Telefonica and Orange are among the supporters of two new European Commission-backed initiatives which aim to reinvigorate Europe’s start-up tech culture.

“Europe really needs thriving start-ups, no doubt about that. Politicians, governments, commissions are not creating jobs, it is the business world and everyone active in the outside world but we of course have a responsibility,” said Neelie Kroes, Europe’s digital chief, at a press conference this morning during the World Economic Forum in Davos.

Being launched is a new accelerator called the Startup Europe Partnership and a thinktank, the European Digital Forum.

“Europe needs successful stories of entrepreneurs because innovation was flying away from Europe. If you wanted to be successful in a start-up, it looked like Europe was not the place to be but this is starting to change,” said Jose Maria Alvarez-Pallete (pictured), COO Telefonica.

“Open innovation is part of our DNA. We have already supported several initiatives that back start-ups,” pointed out Nathalie Boulanger, senior vice president, in charge of the Orange startup ecosystem.

In addition to the two operators, the initiatives have the support of Spanish bank BBVA, the European Investment Bank, Cambridge University, IE Business School, Humboldt University, the Lisbon Council thinktank, UK innovation foundation Nesta and Mind the Bridge Foundation, which backs entrepreneurism.

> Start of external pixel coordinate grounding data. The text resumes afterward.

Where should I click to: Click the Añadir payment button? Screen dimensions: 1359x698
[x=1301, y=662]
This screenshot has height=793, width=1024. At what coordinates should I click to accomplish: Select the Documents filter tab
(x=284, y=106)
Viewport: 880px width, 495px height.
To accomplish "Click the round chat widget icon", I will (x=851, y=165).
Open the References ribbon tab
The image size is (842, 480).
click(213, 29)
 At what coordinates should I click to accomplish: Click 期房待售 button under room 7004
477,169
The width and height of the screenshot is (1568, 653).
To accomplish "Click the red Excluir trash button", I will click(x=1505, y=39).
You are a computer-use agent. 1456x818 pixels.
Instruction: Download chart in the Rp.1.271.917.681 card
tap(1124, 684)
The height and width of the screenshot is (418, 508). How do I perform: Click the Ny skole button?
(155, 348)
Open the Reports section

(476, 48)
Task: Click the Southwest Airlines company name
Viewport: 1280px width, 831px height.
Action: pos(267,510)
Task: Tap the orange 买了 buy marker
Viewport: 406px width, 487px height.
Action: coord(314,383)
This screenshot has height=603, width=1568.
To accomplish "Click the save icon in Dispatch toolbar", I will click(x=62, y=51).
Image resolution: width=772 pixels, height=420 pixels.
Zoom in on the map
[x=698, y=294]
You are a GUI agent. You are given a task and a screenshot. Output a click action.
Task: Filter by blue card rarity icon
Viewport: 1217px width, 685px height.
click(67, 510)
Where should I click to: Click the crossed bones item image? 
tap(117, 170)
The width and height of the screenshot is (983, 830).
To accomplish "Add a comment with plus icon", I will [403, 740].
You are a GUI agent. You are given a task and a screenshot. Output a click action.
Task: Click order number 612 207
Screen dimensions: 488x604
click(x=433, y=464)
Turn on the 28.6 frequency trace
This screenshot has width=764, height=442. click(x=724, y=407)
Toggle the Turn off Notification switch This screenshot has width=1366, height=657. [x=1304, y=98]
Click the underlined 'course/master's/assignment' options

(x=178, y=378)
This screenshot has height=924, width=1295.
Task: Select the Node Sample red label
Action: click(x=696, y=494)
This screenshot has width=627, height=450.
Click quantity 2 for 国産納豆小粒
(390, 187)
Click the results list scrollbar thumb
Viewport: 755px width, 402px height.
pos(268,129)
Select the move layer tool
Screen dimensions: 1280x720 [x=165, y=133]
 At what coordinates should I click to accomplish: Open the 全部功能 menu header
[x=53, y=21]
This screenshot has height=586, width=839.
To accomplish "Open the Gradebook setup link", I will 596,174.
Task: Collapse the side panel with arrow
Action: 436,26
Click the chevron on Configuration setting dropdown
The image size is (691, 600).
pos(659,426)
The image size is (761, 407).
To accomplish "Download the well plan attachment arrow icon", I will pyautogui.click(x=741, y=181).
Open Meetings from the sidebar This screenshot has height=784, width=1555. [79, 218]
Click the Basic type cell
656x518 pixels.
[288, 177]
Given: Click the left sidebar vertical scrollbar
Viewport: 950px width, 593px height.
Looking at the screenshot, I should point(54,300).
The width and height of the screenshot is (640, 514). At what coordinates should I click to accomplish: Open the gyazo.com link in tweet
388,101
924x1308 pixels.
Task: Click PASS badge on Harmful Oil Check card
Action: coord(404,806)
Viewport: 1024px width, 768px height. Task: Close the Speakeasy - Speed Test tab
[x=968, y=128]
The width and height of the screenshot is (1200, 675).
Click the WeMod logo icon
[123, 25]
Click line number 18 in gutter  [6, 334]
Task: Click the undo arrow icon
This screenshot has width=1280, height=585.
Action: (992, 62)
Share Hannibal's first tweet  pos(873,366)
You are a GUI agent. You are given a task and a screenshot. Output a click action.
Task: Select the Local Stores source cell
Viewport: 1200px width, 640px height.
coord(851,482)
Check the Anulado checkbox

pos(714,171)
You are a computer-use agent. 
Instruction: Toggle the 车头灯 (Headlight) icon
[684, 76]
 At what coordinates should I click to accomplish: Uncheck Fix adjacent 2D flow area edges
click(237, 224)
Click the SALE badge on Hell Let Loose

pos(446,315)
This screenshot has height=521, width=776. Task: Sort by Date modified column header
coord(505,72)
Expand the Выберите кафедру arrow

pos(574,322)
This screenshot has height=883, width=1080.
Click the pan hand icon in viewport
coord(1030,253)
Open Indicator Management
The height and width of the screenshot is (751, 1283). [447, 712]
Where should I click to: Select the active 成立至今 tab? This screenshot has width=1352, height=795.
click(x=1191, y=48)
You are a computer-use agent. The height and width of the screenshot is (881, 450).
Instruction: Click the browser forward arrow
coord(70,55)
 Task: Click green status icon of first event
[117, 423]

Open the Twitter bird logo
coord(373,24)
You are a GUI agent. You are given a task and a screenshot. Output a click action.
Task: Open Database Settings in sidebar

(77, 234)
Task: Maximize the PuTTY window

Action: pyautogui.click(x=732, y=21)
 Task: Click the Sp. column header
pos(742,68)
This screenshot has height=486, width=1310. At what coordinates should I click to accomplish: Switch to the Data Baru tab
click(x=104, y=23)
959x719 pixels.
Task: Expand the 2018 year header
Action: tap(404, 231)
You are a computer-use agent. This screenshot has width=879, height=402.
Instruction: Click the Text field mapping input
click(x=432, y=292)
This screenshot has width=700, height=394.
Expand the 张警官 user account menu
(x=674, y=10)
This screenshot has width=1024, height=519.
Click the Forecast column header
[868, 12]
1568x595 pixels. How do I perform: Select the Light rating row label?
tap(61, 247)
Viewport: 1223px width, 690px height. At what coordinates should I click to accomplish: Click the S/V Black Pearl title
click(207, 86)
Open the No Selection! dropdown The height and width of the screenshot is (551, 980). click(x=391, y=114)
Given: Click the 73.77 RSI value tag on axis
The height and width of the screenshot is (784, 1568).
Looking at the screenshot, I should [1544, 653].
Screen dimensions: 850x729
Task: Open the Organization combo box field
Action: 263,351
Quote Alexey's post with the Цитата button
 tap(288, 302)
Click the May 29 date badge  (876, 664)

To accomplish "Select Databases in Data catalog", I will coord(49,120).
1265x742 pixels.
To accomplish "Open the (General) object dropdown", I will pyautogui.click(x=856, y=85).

The aim is to grow European start-ups into global forces in the mobile and tech markets and also to address the continent’s chronic unemployment problem.

The two mobile operators already have their own initiatives. Telefonica’s include its Think Big School to teach coding in schools and the Wayra programme for start-ups.

For its part, Orange is backing a fund for start-ups with advertising firm Publicis and Iris Capital Management, as well as having its own Feb accelerator programme.